# Skip like a frog!

Given an array of non-negative integers, your task is to only keep certain elements of it, as described below.

• Let's say the array is [1, 3, 2, 4, 11, 5, 2, 0, 13, 10, 1].

• First get the first element of the array, n. Keep the first n elements and discard the next one (discard the n+1th). The new array is [1, 2, 4, 11, 5, 2, 0, 13, 10, 1].

• Then, you grab the element following the one removed and do the exact same thing. Reapplying the process, we get [1, 2, 11, 5, 2, 0, 13, 10, 1]

• You repeat the process until you arrive outside the array's bounds / there are no elements left in the array. We stop because 11 is higher than the length of the array.

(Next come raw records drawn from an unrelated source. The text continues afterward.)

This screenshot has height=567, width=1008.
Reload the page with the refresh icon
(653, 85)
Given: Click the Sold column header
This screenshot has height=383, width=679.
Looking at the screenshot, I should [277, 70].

• Now you should output the result.

Input / output may be taken / provided in any standard form. The array will never be empty, and will only contain non-negative integers. All standard loopholes are forbidden.

This is so the shortest code in bytes wins!

# Test Cases

Input --> Output

[1, 2, 3, 4, 5] --> [1, 3, 4]

[6, 1, 0, 5, 6] --> [6, 1, 0, 5, 6]

[1, 3, 2, 4, 11, 5, 2, 0, 13, 10, 1] --> [1, 2, 11, 5, 2, 0, 13, 10, 1]

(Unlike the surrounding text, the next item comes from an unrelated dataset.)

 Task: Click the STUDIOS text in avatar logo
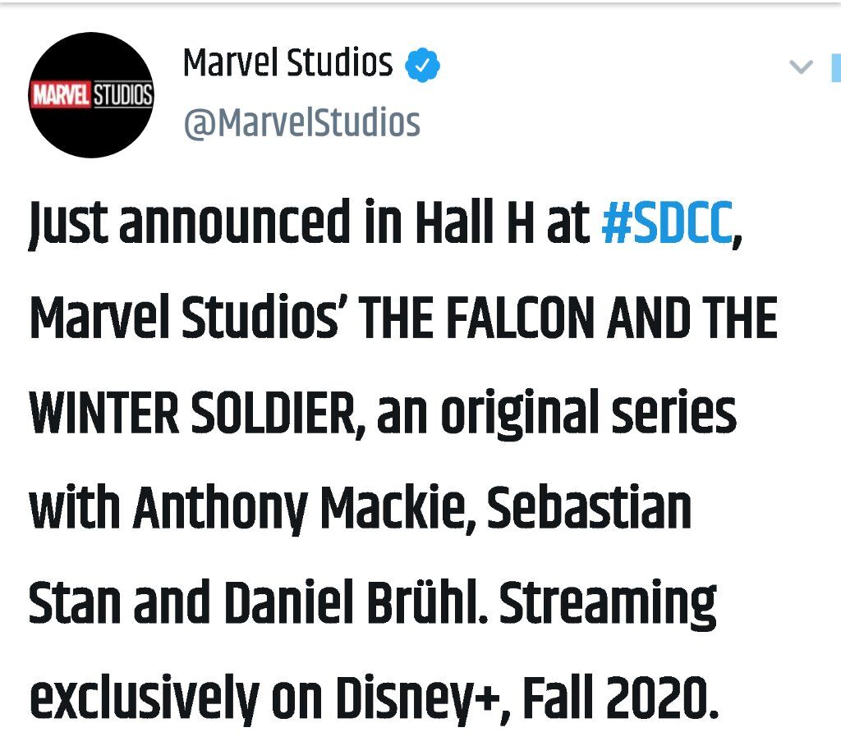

[2, 2, 2, 2, 2, 2] --> [2, 2]

[1, 2, 3, 1, 2, 3, 1, 2, 3] -> [1, 2]

[3, 1, 2, 4, 0] --> []*


* The last test case involves 0, so I decided to post the process such that it is clearer:

[3, 1, 2, 4, 0] --> [3, 1, 2, 0] --> [1, 2, 0] --> [1, 0] --> [0] --> [] )

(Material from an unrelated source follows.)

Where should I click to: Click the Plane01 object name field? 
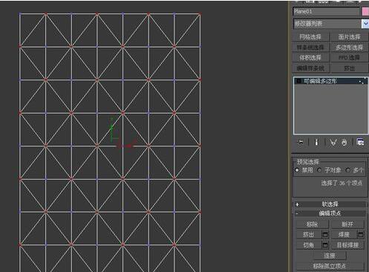coord(326,11)
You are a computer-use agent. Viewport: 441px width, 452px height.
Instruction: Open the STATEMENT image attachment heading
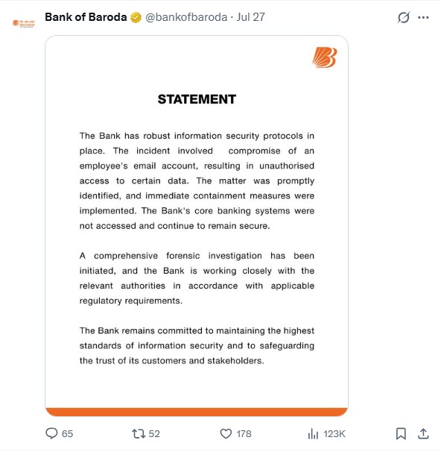(197, 99)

(Inspired by this challenge by Erik the Outgolfer)

• I have written all the test cases completely by hand, please notify me if you think there is a mistake!
– user70974
Aug 21 '17 at 19:06
• Why is 2 removed in the first step instead of 3? Aug 21 '17 at 19:09
• @LeakyNun My mistake. Correcting. Ping me if I made any other mistakes
– user70974
Aug 21 '17 at 19:10
• suggested test case : [1, 2, 3, 1, 2, 3, 1, 2, 3]
– Rod
Aug 21 '17 at 19:55
• So to clarify, when you move to your new "n", you always start from the beginning of the array to keep n elements? Not (as I thought at first glance) keep n elements where the first element is the n you are evaluating? Aug 22 '17 at 13:10

# JavaScript (ES6), 45 bytes

f=(a,k=0,x=a[k])=>1/x?f(a.splice(x,1)&&a,x):a


### Test cases

f=(a,k=0,x=a[k])=>1/x?f(a.splice(x,1)&&a,x):a

console.log(JSON.stringify(f([1, 2, 3, 4, 5]))) // --> [1, 3, 4]
console.log(JSON.stringify(f([6, 1, 0, 5, 6]))) // --> [6, 1, 0, 5, 6]
console.log(JSON.stringify(f([1, 3, 2, 4, 11, 5, 2, 0, 13, 10, 1]))) // --> [1, 2, 11, 5, 2, 0, 13, 10, 1]
console.log(JSON.stringify(f([2, 2, 2, 2, 2, 2]))) // --> [2, 2]
console.log(JSON.stringify(f([1, 2, 3, 1, 2, 3, 1, 2, 3]))) // -> [1, 2]
console.log(JSON.stringify(f([3, 1, 2, 4, 0]))) // --> []

# Haskell, 50 bytes

g.pure.(0:) is an anonymous function taking and returning a list of Ints, use as (g.pure.(0:))[1,2,3,4,5].

g.pure.(0:)
g(a,_:b:c)=g$splitAt b$a++b:c
g(a,_)=a


Try it online!

# How it works

• The function g takes a tuple argument representing a split list. a is the list of initial elements kept at the previous step, _ is the element to be discarded, b is the next element to be used as a length, and c is the remaining elements.
• If there are enough elements in the second part of the tuple to select a b, then a new split is performed and g recurses. Otherwise, it halts with a as the result.
• The anonymous function g.pure.(0:) starts it all by calling g with the tuple ([],0:l), where l is the input and 0 gets immediately discarded by g.
• pure here uses the Applicative instance for (binary) tuples, and with the result type ([Int],[Int]) conveniently puts its argument as the second element in a tuple with [] as first element.

# Python 3, 59 bytes

f=lambda a,i=0:f(a[:a[i]]+a[a[i]+1:],a[i])if i<len(a)else a


Try it online!

• Impressive! I had a 65-byte non-recursive approach (in Python 2).
– user70974
Aug 21 '17 at 19:30

# Haskell, 51 bytes

f s=s%s
s%(n:_)|(x,_:z)<-splitAt n s=(x++z)%z
s%_=s


Try it online! Example usage: f [1,2,3,4,5].

# Java 8, 68 bytes

This lambda accepts a mutable List<Integer> (supports remove(int), e.g. ArrayList). Output is mutated input. Assign to Consumer<List<Integer>>.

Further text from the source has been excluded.